What is Pirkei Avot?
Pirkei Avot — 'Chapters of the Fathers' — is a six-chapter tractate of the Mishna devoted entirely to ethical teaching. It contains no legal rulings, no rituals, no court procedures — only the spoken wisdom of the rabbis of the Mishnaic period (roughly 200 BCE – 200 CE), arranged as direct moral counsel from teacher to student.
Origin and structure
Pirkei Avot opens by tracing a chain of transmission: "Moses received the Torah from Sinai and transmitted it to Joshua, Joshua to the Elders, the Elders to the Prophets, and the Prophets transmitted it to the Men of the Great Assembly" (Avot 1:1). The tractate then proceeds, generation by generation, quoting each sage's most condensed practical maxim. The structure itself argues that ethics is not deduced from texts but received as living tradition.
Why six chapters
The original Mishna (compiled by Rabbi Yehuda HaNasi, c. 220 CE) had five chapters of Avot. A sixth — Kinyan Torah — was added later, in the gaonic period, drawn from the Beraita d'Rabbi Meir, so that one chapter could be studied each Shabbat between Pesach and Shavuot. This minhag remains widespread in Ashkenazi communities to this day.
What it teaches
Avot's project is the cultivation of character. Three samples that capture its method:
- "Who is wise? One who learns from every person" (4:1) — defines wisdom not by mastery but by humility.
- "Make for yourself a teacher, and acquire a friend" (1:6) — frames spiritual growth as relational, never solitary.
- "It is not your duty to finish the work, but neither are you free to neglect it" (2:16) — answers the despair of incomplete tasks.
Each maxim is short enough to memorize, deep enough to repay a lifetime of reflection.
How to study Avot
The classical practice is to read one chapter per week with the commentary of either Rabbenu Yonah, the Rambam, the Bartenura, or the Maharal.
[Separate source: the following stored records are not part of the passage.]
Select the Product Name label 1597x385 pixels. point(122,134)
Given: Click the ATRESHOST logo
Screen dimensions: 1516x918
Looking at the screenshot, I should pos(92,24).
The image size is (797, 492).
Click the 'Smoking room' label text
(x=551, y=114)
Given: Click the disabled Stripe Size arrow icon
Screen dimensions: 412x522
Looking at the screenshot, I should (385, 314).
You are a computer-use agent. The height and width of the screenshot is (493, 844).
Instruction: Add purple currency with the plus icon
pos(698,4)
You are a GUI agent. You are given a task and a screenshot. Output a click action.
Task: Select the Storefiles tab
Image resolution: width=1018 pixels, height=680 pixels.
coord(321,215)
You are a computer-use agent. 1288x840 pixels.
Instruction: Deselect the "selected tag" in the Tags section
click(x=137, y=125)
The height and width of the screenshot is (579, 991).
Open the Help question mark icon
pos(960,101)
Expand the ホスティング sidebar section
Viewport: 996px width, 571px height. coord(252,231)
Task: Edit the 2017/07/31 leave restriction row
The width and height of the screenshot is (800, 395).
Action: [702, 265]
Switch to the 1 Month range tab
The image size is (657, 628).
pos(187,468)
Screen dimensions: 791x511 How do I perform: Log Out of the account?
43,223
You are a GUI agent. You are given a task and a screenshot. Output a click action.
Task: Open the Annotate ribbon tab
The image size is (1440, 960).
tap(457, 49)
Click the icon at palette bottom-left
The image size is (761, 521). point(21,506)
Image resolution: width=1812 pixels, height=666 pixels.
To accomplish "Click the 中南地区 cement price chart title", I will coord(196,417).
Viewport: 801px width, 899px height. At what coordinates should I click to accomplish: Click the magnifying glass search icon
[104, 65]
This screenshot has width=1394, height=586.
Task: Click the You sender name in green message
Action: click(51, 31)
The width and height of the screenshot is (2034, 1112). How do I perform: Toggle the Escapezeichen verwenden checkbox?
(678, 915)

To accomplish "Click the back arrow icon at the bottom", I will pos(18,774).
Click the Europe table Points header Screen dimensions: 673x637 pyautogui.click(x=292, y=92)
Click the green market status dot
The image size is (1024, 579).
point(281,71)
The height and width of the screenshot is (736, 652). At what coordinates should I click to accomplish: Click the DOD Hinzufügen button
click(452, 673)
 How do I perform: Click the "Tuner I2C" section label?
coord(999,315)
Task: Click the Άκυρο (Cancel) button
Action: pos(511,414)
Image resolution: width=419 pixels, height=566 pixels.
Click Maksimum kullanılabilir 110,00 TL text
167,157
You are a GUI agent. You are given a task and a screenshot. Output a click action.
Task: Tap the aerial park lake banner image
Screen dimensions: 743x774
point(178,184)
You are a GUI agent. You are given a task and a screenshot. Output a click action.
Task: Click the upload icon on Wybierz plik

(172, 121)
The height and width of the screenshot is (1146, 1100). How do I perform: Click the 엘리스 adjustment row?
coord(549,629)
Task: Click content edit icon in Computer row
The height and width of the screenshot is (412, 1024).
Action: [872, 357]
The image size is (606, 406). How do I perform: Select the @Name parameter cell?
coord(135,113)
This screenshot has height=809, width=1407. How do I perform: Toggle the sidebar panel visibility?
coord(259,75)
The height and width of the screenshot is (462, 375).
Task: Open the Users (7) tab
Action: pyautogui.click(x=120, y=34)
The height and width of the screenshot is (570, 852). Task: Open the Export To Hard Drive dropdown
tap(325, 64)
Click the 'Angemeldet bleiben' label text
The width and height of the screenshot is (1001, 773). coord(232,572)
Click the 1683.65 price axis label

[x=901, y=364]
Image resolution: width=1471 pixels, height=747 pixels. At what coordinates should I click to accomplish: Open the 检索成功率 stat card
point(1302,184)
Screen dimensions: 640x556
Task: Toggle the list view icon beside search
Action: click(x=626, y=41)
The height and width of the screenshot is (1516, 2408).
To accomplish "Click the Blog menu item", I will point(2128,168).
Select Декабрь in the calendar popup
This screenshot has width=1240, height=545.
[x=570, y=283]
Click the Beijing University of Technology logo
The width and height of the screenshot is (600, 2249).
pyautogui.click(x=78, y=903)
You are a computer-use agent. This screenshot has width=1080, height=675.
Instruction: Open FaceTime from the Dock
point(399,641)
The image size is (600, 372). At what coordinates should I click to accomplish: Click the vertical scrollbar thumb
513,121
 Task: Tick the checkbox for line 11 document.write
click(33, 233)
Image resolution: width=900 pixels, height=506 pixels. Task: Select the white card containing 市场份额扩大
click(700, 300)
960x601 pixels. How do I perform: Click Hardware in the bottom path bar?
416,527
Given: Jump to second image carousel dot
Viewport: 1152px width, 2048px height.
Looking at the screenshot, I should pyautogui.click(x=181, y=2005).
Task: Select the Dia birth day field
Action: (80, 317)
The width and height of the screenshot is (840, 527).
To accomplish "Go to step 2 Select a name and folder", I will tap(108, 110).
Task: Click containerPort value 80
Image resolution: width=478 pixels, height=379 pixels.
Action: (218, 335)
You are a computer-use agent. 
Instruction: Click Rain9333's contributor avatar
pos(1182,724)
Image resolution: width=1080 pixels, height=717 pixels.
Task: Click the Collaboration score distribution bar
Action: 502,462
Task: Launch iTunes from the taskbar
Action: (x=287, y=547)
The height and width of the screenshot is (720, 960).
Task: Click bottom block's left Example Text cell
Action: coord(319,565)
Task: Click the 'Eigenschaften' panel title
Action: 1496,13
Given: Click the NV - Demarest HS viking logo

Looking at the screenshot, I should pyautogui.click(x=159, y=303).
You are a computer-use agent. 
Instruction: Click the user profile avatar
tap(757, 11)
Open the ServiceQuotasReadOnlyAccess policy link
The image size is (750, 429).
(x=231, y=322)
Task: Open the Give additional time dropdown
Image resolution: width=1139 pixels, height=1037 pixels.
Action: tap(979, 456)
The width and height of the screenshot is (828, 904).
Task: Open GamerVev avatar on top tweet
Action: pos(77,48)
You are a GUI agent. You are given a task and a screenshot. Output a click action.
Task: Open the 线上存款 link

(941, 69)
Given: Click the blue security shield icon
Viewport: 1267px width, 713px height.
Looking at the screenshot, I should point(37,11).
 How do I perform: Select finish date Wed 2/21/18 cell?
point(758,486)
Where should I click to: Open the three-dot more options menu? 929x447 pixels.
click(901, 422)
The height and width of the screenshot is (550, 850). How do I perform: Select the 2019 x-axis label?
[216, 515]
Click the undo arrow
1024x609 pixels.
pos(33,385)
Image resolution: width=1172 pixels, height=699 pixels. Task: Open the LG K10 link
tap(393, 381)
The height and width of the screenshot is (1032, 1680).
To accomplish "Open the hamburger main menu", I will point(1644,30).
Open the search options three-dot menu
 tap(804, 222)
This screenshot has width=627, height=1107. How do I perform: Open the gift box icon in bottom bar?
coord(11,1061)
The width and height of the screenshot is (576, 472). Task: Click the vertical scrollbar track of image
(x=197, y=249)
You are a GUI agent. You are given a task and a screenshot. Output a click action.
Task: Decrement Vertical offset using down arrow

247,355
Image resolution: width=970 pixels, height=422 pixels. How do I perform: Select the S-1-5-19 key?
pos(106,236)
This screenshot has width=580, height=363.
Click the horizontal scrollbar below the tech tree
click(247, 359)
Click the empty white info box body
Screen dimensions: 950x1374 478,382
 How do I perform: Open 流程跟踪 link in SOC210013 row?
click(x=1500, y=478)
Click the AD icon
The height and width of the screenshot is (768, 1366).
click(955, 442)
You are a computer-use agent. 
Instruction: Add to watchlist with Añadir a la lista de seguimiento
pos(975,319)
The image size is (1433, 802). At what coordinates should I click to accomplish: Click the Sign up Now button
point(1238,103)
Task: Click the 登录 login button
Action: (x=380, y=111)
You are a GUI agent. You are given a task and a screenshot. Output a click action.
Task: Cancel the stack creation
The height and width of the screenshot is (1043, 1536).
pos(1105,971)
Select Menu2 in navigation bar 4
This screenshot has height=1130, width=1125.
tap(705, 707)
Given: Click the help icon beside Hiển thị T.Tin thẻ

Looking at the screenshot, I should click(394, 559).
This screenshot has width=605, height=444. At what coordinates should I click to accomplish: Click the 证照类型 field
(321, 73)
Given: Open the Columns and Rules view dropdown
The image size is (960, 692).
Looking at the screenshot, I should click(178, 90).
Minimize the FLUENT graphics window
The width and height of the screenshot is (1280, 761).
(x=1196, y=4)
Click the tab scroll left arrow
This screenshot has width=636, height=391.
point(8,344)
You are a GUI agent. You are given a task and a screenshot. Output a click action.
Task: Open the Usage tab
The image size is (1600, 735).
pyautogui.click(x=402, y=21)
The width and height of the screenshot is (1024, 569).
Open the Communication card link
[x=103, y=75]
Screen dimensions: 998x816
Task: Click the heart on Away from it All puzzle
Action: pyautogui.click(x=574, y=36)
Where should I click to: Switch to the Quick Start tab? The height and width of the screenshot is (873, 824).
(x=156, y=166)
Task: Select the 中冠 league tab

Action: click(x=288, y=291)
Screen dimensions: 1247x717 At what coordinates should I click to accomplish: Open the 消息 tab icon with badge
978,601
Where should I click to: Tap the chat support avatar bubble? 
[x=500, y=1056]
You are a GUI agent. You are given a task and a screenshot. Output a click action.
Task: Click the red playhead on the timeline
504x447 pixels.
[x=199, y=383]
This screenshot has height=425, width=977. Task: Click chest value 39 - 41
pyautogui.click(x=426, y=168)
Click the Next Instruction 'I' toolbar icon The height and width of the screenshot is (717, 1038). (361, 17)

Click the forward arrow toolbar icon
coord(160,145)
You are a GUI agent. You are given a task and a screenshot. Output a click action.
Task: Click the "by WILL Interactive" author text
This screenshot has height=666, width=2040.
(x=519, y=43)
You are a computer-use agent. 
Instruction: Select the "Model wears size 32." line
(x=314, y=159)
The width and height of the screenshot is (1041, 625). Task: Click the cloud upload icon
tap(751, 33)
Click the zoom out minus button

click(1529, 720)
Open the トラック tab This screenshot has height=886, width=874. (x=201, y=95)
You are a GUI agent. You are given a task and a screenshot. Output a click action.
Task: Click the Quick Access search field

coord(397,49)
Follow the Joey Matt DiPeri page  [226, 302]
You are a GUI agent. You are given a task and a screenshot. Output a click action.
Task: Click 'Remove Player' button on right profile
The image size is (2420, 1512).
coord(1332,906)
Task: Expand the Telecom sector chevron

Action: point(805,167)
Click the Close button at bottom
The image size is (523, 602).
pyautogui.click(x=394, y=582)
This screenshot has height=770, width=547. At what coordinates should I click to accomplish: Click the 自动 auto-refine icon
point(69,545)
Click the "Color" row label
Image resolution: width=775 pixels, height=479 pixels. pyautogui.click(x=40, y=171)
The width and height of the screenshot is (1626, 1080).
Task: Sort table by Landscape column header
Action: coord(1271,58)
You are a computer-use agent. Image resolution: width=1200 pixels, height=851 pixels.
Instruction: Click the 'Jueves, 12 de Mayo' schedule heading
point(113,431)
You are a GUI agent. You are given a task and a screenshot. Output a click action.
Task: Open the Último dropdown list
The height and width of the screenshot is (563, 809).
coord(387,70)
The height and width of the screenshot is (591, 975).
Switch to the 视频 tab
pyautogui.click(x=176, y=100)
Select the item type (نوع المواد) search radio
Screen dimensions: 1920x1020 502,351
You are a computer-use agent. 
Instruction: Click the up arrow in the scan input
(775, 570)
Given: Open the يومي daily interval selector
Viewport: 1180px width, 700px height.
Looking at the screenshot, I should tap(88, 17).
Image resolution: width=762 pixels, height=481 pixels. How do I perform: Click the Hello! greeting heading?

A daily practice — one mishna per morning, with two minutes of meditation on the line — yields unexpected returns over months. Madreiga surfaces a relevant Avot mishna inside the daily Hizuk for users who choose Mussar as a focus area.
A note on translation
Hebrew of Avot is dense and often idiomatic. The English on Sefaria is clear; the standard Artscroll edition adds extensive commentary; the Pirkei Avot in English Translation edition by Rabbi Marc Angel (2003) offers a humane modern reading. Reading two translations side by side often reveals what one alone hides.